Sehr geehrter Herr Junker,
wir, Aktive der Kampagne „Eine Stadt für alle! Wem gehört die ABG?“ sehen Ihre am 7. Juli 2015 in der Frankfurter Rundschau getroffene Aussage nicht auf Mietsteigerungen verzichten zu können, als symptomatisch für die verquere Logik einer als sozial verbrämten, in Wirklichkeit aber knallhart auf Gewinnmaximierung ausgerichteten Geschäftsstrategie. Wir stellen zunächst einmal fest, dass die durchschnittlichen Mieten der ABG mit 7,64 Euro pro Quadratmeter nur unwesentlich unter dem allgemeinen Mietspiegel in Frankfurt von 8,08 Euro bleiben. Eine Mietwohnung zu Marktpreisen ist also im Durchschnitt kaum teurer als eine von der ABG – die Erfüllung eines sozialen Auftrags, den Sie, Herr Junker gern für die ABG reklamieren, kann hier kaum erkannt werden.
Die ABG weist regelmäßig jährliche Überschüsse in Höhe von 50 bis 60 Millionen Euro und zuletzt sogar 64 Millionen Euro aus. Die Notwendigkeit diese Gewinne zu erzielen, statt den Anstieg der Mietpreise zu bremsen, kann nicht mit Neubautätigkeit, die ja wieder auf Gewinnerzielung angelegt ist, oder durch Aufwand für Instandhaltung gerechtfertigt werden. Zudem würde das Einfrieren der gegenwärtigen Mietsätze auch nicht zu einem Einbrechen dieser Gewinne führen, sondern nur einen weiteren Anstieg verhindern. Viele Beispiele von gemeinnützigen Wohnungsbauunternehmen, Genossenschaften und anderen nicht-profitorientierten Modellen kollektiven Eigentums belegen zudem, dass man sehr wohl günstigen Wohnraum in hoher Qualität anbieten, Rücklagen für die Instandhaltung bilden und gleichzeitig Neubau realisieren kann. Beispielsweise gelingt es Genossenschaften in Frankfurt, solide zu wirtschaften und dabei trotzdem Durchschnittsmieten von 5,61 Euro sicherzustellen. Tatsächlich hat auch die ABG selbst bis Anfang der 1990er Jahre, als eine Wende zu konsequenter Gewinnmaximierung vollzogen wurde, durchaus günstigen Wohnraum für breite Schichten der Bevölkerung angeboten und trotzdem kostendeckend gewirtschaftet. Warum dies heute nicht wieder möglich sein sollte, lässt sich ökonomisch nicht begründen.

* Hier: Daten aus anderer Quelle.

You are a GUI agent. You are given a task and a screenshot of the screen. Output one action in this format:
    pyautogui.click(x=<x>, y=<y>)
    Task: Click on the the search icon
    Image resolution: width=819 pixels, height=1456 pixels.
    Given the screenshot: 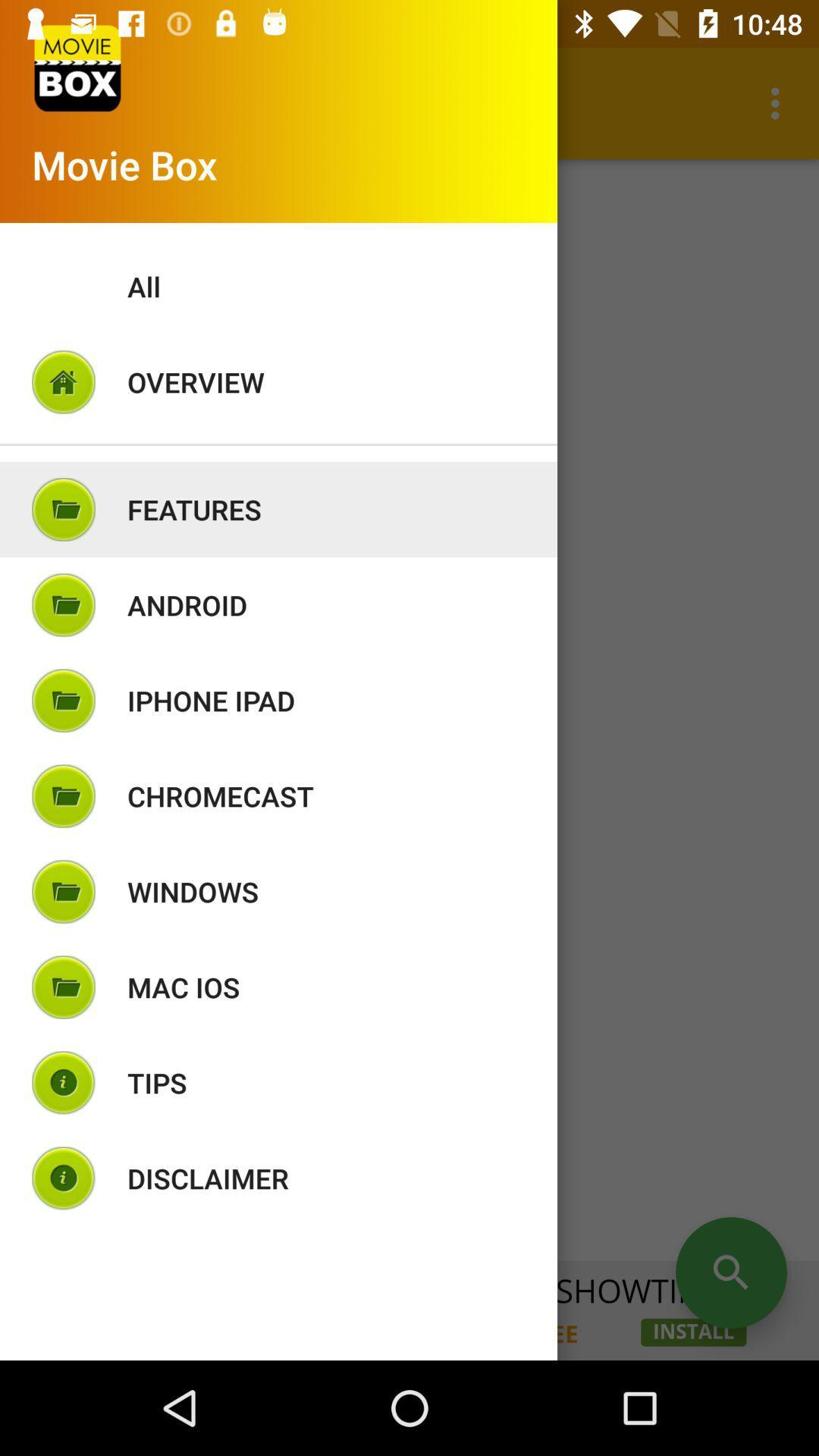 What is the action you would take?
    pyautogui.click(x=730, y=1272)
    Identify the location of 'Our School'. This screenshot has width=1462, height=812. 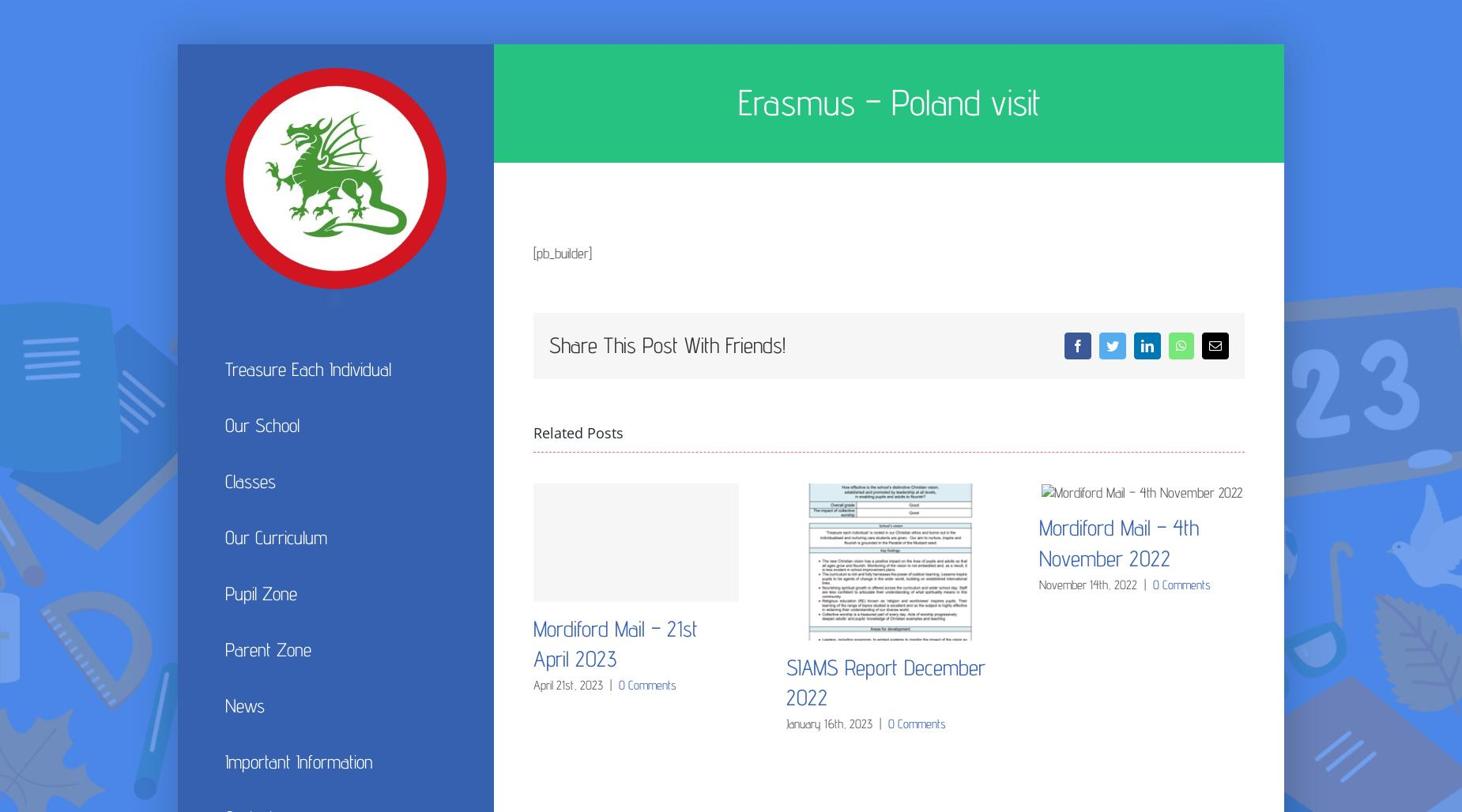
(262, 424).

Sie, Herr Junker wehren sich ebenfalls gegen die Erhöhung des Anteils geförderten Wohnraums über 37 Prozent hinaus. Schließlich würde das dem Ziel der Erwirtschaftung eines möglichst hohen Überschusses zuwider laufen. De facto werden aber Projekte, z.B. am Bockenheimer Depot entgegen den Zielsetzungen der Stadtpolitik sogar vollkommen ohne Sozialwohnungen realisiert, und das, obwohl der Sozialwohnungsanteil in Bockenheim bereits auf nur 6 Prozent gesunken ist und preiswerter Wohnraum dort dringend benötigt wird. Die Stadtpolitik heizt die Entwicklung von Wohnungsnot und Verdrängung mit der Abschöpfung von Gewinnen der ABG weiter an, anstatt für sozialen Ausgleich zu sorgen. Die ABG-Holding arbeitet politisch gewollt weiter wie ein Immobilieninvestor – profitorientiert und mittels repressiver Geschäftspolitik. Stadtpolitik und ABG tragen somit eine wesentliche Verantwortung für die dramatische wohnungspolitische Situation in Frankfurt und der Region.